The building was sealed tight as a drum. We yelled some slogans. There were speeches and some high-spirited anger. Some rocks bounced off the tall metal doors. As the mood intensified, we heard a pop … a few seconds pause … then another pop. Looking up, we could see previously hidden police atop the Justice Department and neighboring buildings, firing tear gas canisters into our midst. The popping increased in rapidity. Within a minute or so, it sounded like being in a popcorn popper; the air was so dense with gas that we felt like we were suffocating … literally, like we might die before escaping the area. Most of the crowd had been trained not to run, but, even prepared with bandannas for facial covering, the sense of imminent death was so great that a few ran anyway; one 13-year-old acquaintance was lightly trampled and spent several days in the hospital.

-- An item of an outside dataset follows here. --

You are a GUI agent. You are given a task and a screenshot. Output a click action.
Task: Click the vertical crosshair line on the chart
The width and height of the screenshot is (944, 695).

I had come to Washington with one of my dearest friends, someone I was in love with but not “involved” with; she had been paying attention to another guy during the visit and was at the demonstration with him. I wasn’t thinking about the war or the Chicago trial; I was hurt and jealous and resentful … until the tear gas onslaught scared the living bejesus out of me. Suddenly my head was filled with nothing but “Where is she? Did she get out? Is she hurt?” There’s nothing like a sense of true peril to make emotional pettiness seem … well … petty. (This later inspired me to write the first two verses of a country song entitled “It’s Not the Gas, These Are Real Tears I’m Crying.”)

The reason I bring this up – besides the fact that it’s a really cool story and a fortuitous segue – is that almost exactly the same setup appears in Lou Ye’s 2006 Summer Palace, only now showing up in the U.S. … except that it’s Tiananmen Square, and people really do get killed.

The first half of Summer Palace follows Yu Hong (Hao Lei), a small-town girl who leaves her family and boyfriend to study at Beijing University in 1988. Intoxicated by the new sensations of an urban, intellectual world, the confused, passionate, and manifestly unstable young woman falls madly in love Zhou Wei (Guo Xiaodong); they fuck like bunny rabbits, in scenes amazingly explicit for a mainland production. There is infidelity; her ex comes to town; they excitedly converge at the Tiananmen demonstrations (exactly halfway through the two-hour-plus running time); but then the situation gets really somber, and everyone flees Beijing.

After a montage covering eight years, the second half of the movie peeks in on Yu Hong, Zhou Wei, and several of their friends, all leading up to a reunion of the long-distant lovers.

I loved Lou Ye’s first feature, Suzhou River (2000) – a fascinating Shanghai gloss on Vertigo – and found points of interest in his subsequent, much slicker, Purple Butterfly (2003). Summer Palace returns to the rougher look of the earlier movie, but it’s much tougher to follow, particularly after the focus becomes more diffuse in the second half. It benefits from a riveting performance by newcomer Hao, but the whole is sadly unsatisfying.

Chicago 10. Written and directed by Brett Morgen. With Abbie Hoffman, Jerry Rubin, and the voices of Hank Azaria, Dylan Baker, Nick Nolte, Mark Ruffalo, Roy Scheider, Liev Schreiber, and Jeffrey Wright. Opens Friday at the Nuart.